- _WHAT YOU NEED TO DO_:
Starting at the line that contains "Given: Collapse the", transcribe every remaining line of the data below exactly, and omit all pictures.

(Screenshot grounding data)
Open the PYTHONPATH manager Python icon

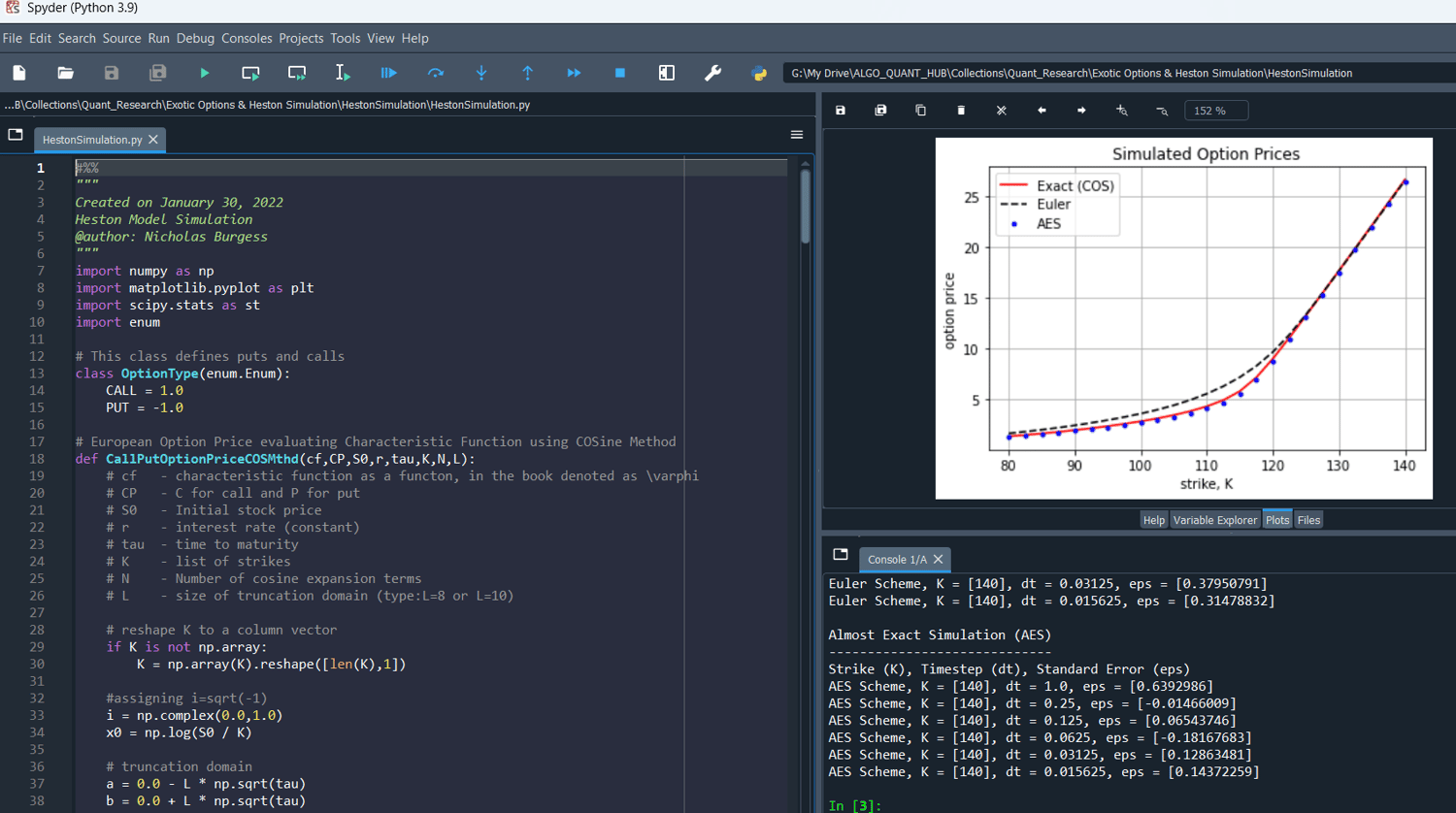tap(759, 73)
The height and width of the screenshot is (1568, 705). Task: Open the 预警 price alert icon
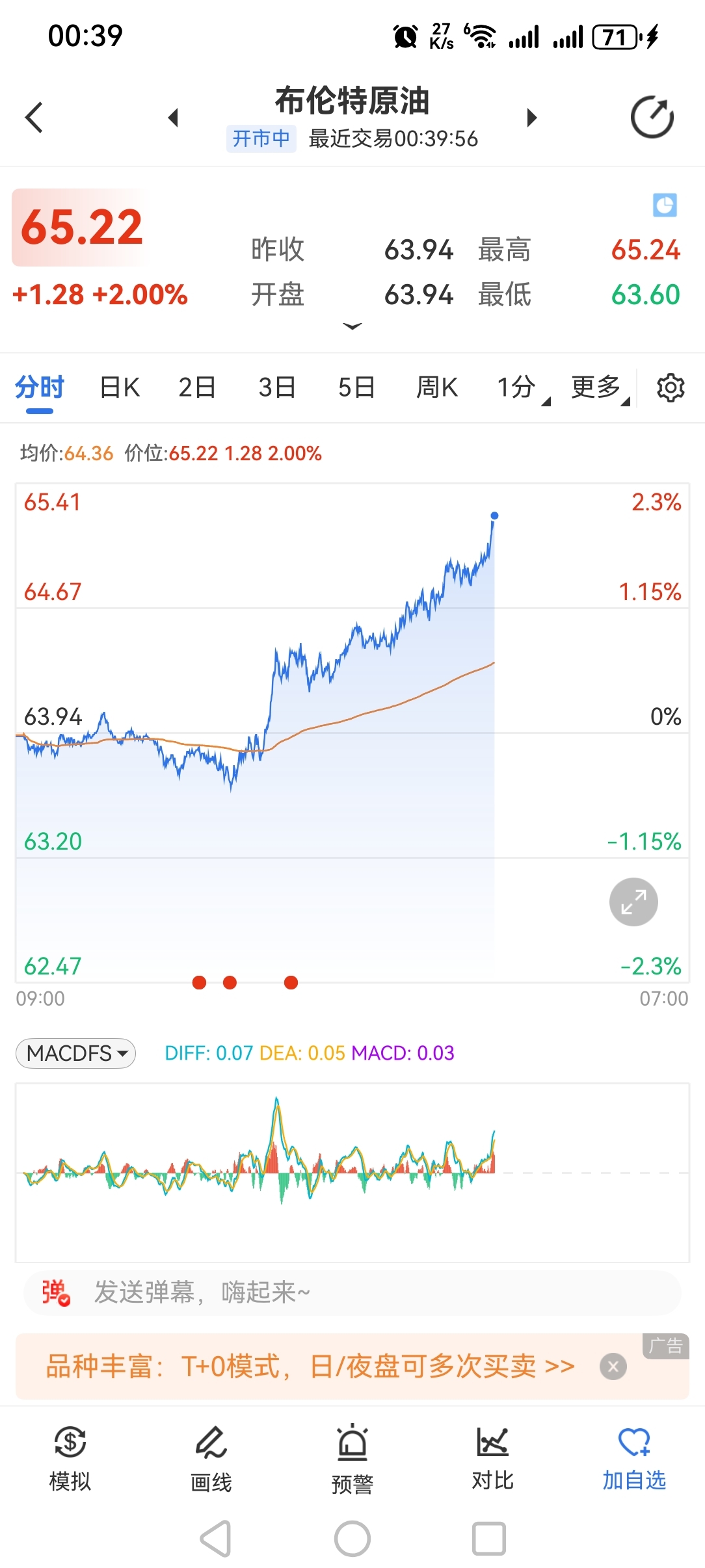click(352, 1458)
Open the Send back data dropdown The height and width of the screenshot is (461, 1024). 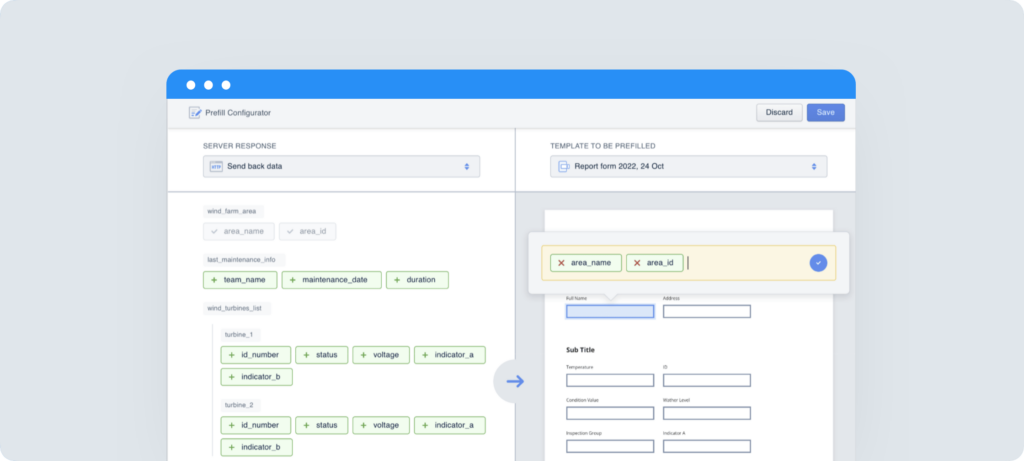coord(341,166)
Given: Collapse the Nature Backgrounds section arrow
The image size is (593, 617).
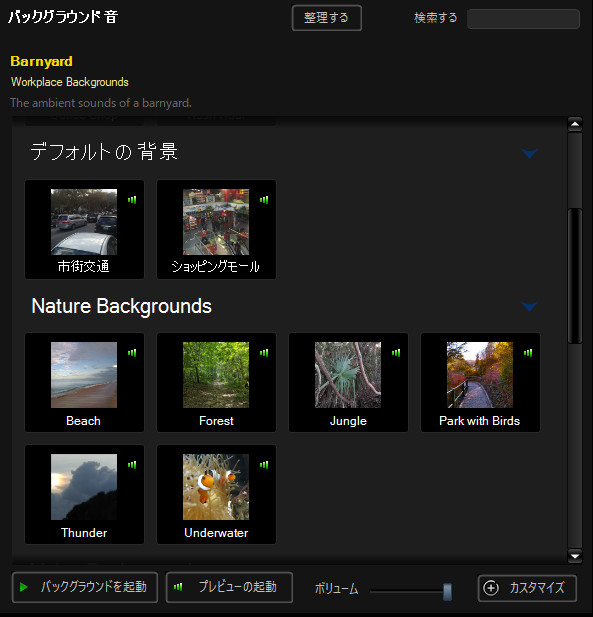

- _ANSWER AREA_:
Given: Collapse the Nature Backgrounds section arrow
The image size is (593, 617).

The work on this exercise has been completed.